Remember critics stated that there was no evidence of Pontius Pilot in History. Did that make it a fact? Latter, an inscription verified that, in fact, Pilot did exist.
With respect, I offer the other side of the coin:
The names Yitzchak (Isaac), Ya'akov (Jacob), Yoseph (Joseph), and Yishmael (Ishmael) all begin with something linguists call the "Amorite imperfective." From studying lists of thousands of names found from the third millennium and later, Kitchen shows that 55 percent of the names during the time of the Patriarchs begin with an i / y sound, but already "by 1500 the whole thing drops to a tiny percentage and never ceases dropping after that." Where, Kitchen asks, did did fiction writers of the middle first millennium B.C. get these names if they were composing their biblical novellas (a short novel) a thousand or more years after the names had fallen from popular use?
Kitchen asks the same question about Genesis 37:28, which states that Joseph was sold by his brothers to slave traders for 20 silver shekels while on their way to Egypt. Tracking the price of slaves sold from 2400 B.C. to 400 B.C. Using extrabiblical sources, he finds that this amount matches exactly tile going price in the eighteenth century B.C. Steady inflation had driven it up to 30 shekels by the thirteenth century, which corresponds to Exodus 21:32; 50 shekels in the eighth century, which corresponds to 2Kings 15:20), and to nearly 100 shekels soon after the exile from Egypt in the sixth century.
It is worth noting that the practice of using forced labor for building projects is only documented for the period 1450 to 1200 B.C., the time most biblical historians place the Israelites in Egypt.

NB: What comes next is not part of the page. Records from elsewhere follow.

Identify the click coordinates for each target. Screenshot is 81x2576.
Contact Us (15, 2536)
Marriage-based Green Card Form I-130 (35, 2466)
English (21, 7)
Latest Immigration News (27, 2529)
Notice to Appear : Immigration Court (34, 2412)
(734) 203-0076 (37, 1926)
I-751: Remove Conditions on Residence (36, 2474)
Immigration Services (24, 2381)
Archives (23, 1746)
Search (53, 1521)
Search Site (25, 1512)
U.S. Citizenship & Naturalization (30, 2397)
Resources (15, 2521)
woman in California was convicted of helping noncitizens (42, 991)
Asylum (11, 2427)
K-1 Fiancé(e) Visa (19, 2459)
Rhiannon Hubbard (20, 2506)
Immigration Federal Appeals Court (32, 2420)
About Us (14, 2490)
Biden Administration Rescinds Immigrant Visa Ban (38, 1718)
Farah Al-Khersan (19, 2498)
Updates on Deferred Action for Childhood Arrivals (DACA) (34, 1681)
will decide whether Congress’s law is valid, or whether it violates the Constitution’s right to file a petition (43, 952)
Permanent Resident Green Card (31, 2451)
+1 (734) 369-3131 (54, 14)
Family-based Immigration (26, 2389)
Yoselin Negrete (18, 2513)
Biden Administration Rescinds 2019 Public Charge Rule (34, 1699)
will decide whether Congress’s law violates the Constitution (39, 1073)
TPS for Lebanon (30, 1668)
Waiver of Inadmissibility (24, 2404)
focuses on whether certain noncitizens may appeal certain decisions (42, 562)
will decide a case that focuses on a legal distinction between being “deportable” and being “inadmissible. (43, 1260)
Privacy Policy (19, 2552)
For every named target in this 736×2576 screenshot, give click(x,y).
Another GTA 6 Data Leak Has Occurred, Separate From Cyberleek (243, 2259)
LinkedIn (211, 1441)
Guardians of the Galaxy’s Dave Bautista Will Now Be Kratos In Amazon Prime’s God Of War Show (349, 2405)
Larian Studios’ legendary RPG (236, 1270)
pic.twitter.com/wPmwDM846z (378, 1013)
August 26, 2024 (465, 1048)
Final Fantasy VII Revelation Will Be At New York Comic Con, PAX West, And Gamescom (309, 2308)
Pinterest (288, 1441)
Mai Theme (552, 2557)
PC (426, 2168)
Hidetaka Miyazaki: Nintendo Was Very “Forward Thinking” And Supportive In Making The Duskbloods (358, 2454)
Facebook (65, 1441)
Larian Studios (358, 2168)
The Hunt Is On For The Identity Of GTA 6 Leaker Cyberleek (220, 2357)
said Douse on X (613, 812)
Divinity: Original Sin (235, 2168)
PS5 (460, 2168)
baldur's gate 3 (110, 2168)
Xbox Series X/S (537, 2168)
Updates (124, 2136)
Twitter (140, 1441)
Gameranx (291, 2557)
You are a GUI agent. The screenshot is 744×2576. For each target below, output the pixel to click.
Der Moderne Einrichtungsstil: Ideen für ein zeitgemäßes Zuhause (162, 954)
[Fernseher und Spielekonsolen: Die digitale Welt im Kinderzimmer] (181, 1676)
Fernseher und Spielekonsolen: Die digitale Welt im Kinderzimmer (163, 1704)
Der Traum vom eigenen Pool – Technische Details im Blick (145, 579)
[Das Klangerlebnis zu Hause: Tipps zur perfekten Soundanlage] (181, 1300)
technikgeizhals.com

The realization that there were others enslaved along with the Hebrews may explain who the "mixed multitude" of Exodus 12:38 are who joined the freedom train. (for more on the Israelites coming out of Egypt see the article 'Did The Exodus Never Happen', in September 7, 1998, Christianity Today Magazine )
-David in archaeology:-Kings David and Solomon reigns spanned from about 1000 B.C. to 920 B.C.
In 1993, excavations at the ancient city of Dan (named after one of the twelve tribes of ancient Israel) unearthed a stone slab dating to 841 B.C. It contained the first ancient extrabiblical reference to the "House Of David" (a phrase used more than 20 times in the Old Testament. Discovered in two pieces the Tel Dan Stele stone slab is helping to muffle those who say King David was a myth.
In addition, an ancient receipt (in stone) for three shekels donated to the "Temple of Yawweh" gives us the oldest known reference outside the Bible to King Solomon's temple. And, a seal with Solomon's name on it could very well date to the 10th century B.C. when Solomon still lived. ... Journal for the Study of the Old Testament .
-Israel in archaeology:-On a seven foot high stone slab, Pharaoh (King) Merneptah (son of Rameses II, 1203 B.C.) boasted (prematurely) that "Israel is laid waste and his seed is not." This was the first extrabiblical mention of Israel.